In questo senso la lotta per sganciare il diritto alla riproduzione della propria vita singola e collettiva dal lavoro, dalla produttività e dal monopolio di un capitale che accentra la ricchezza sociale e naturale nelle mani di pochi rappresenta sì una utopia, ma una utopia che mette in moto riflessioni radicali su come sono organizzate le nostre società. Le alleanze fra le generazioni, come quelle viste nelle lotte contro la riforma delle pensioni in Francia; la possibilità di decidere collettivamente gli usi della ricchezza e delle risorse non nel consumo generalizzato di massa ma ad esempio nella tutela delle condizioni di riproduzione della vita degli umani e dei non umani sulla terra, portata avanti dai movimenti ambientali e per la cura; la possibilità di non pensare l’operosità e l’azione umana tutta inglobata all’interno del lavoro salariato, come avviene nelle rivendicazioni sul reddito di base incondizionato, rappresentano piste concrete di una utopia che aspira a divenire futuro.
Diritto al tempo e utopia quindi vanno rilegittimate culturalmente per poter essere pensabili, enunciabili e ridiventare operativamente nuovi ambiti di lotta.

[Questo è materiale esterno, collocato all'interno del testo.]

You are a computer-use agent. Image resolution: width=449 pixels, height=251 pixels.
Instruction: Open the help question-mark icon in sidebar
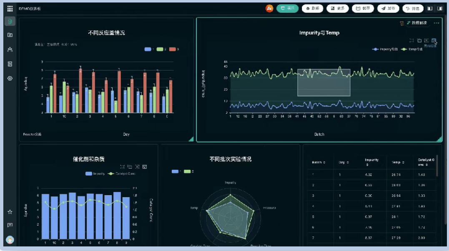(10, 225)
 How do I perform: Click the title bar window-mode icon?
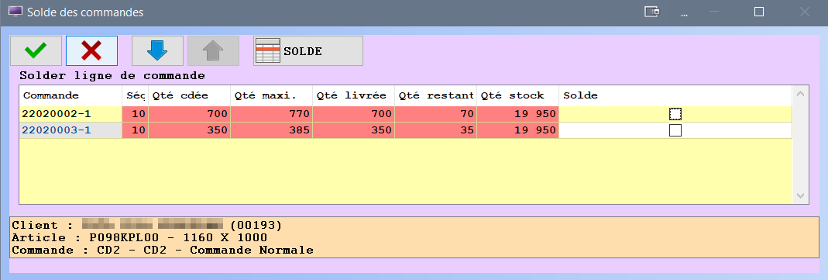[x=653, y=12]
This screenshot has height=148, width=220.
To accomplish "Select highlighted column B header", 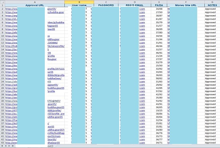I will coord(79,2).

Sciur padrun da li béli braghi bianchi,
fora li palanchi, fora li palanchi,
sciur padrun da li béli braghi bianchi,
fora li palanchi ch’anduma a cà.
Signor padrone dalle belle braghe bianche,
fuori i soldi, fuori i soldi,
signor padrone dalle belle braghe bianche,
fuori i soldi che andiamo a casa.
Cantavano le mondine. Dove per casa si intende il luogo non del nostro ritiro nel privato ma del nostro fare per noi, un sito di resistenza, dove dedicarsi al vivere, al crescere, alla costruzione della comunità e anche al morire in modo degno.